April fools?
April Fool’s Day sets up interesting challenges for readers of newspapers and other media in trying to tell which stories are true and which are pranks.
Which (if any) of the following would you think are true (or at least seriously intended)?
1. Durham University is offering a course on Harry Potter. The module, entitled Harry Potter and the Age of Illusion includes a section “Welcome to Hogwarts: the commodification of education”.
2. In Sweden, news website The Local reports that workmen digging a rail tunnel under Stockholm have found Mjoelnir, the hammer used in Norse mythology by the thunder god Thor. It reports that the object, covered in runic writing and about 60cm long, was found embedded in granite and initially taken for “piping sticking out of the ground”.
3. NASA is planning to use a giant bag to capture an asteroid and tow it to the Moon. The $100m project will be included in its 2014 budget request.

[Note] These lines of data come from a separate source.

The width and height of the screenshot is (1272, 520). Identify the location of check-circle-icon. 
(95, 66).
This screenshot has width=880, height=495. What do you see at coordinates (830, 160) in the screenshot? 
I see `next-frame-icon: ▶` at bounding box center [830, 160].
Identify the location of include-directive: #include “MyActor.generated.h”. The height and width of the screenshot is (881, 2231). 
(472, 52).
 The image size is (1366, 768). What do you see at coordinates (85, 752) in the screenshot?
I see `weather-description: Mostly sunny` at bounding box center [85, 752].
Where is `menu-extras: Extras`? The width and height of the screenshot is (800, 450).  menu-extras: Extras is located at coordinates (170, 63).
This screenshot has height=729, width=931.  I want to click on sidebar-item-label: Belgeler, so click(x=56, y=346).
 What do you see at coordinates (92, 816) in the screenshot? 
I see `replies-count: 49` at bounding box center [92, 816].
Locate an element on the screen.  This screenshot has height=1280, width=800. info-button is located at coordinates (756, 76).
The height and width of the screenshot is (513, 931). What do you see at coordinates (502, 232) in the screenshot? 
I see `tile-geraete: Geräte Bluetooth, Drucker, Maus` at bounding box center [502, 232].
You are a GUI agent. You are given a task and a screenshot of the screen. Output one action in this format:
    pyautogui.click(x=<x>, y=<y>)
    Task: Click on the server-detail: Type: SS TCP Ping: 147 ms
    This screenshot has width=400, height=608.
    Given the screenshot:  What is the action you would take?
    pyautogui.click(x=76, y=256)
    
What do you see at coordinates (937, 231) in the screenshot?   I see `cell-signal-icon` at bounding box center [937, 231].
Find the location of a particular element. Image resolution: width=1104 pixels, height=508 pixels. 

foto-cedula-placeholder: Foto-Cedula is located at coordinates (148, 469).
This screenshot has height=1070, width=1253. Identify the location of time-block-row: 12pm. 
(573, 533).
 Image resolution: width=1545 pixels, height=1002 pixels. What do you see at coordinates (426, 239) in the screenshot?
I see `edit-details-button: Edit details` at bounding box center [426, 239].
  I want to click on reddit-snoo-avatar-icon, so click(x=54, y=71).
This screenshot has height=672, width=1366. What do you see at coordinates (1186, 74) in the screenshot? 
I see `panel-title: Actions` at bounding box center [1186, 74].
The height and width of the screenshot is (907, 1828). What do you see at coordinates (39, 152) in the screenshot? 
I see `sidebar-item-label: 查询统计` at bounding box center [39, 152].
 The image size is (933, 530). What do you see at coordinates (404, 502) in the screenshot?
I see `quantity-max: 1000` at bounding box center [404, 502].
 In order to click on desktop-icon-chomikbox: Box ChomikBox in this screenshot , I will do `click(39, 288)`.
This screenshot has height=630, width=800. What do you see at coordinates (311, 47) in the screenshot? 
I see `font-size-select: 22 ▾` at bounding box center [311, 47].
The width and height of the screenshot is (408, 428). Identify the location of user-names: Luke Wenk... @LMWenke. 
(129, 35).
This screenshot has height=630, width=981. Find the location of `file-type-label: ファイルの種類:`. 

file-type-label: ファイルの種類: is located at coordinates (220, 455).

If successful, the asteroid will be used to help long-distance space missions.
4. In Russia, the State Duma (lower house of parliament) features a draft law submitted by deputy Sergei Ivanov, in which he proposes banning the consumption of garlic – popular among Russians – in public places.
5. A woman in Bradford claims she was raised by a group of capuchin monkeys in Colombia. Marina Chapman says she spent five years of her childhood with the primates after being kidnapped and abandoned in the jungle. Over time she developed leathery skin and powerful, sinewy arms.
6. Researchers at the Fuldstændig Består University in Denmark claim that research carried out under laboratory conditions proves plants have feelings and can react to external stimuli in “an almost human” fashion. At the John Innes Centre in Norwich, work will soon begin on developing a communication system which will allow scientists to hold ‘conversations’ with plants.
What did you think? Answers, along with the credits, are at the bottom of this post.
But it raises a more serious question: when unusual or surprising claims are made, how do we decide if they are true?
If our sole criterion is to test truth-claims by our present knowledge and experience, then we would have committed ourselves to a radical and paralysing scepticism.
We could ask: does the ‘claim’ show any signs of the intent of its originator? In the case of news items, the fact that it was published on 1st April or that it contains a half-hidden anagram raises the index of ‘suspicion’.
We could also ask: what are the sources? Can we check them? Is there any evidence of eye-witness testimony or independent corroboration?
When it comes to the truth-claims of the Bible, including (and expecially) the resurrection of Jesus Christ, then it will not do to say, ‘This has never happened before, or since, and so we cannot accept that it happened then’. But we do not have to treat it with credulity either. We can ask those same questions: What did the writers intend? Are the sources reliable? Can we detect eye-witness testimony and independent corroboration?
The answers to those questions might themselves be surprising. And life-changing.
[Answers to quiz: 1, 3 & 5 are TRUE. 2, 4 & 6 are FALSE. That’s according to this BBC source and Eastern Evening News 24.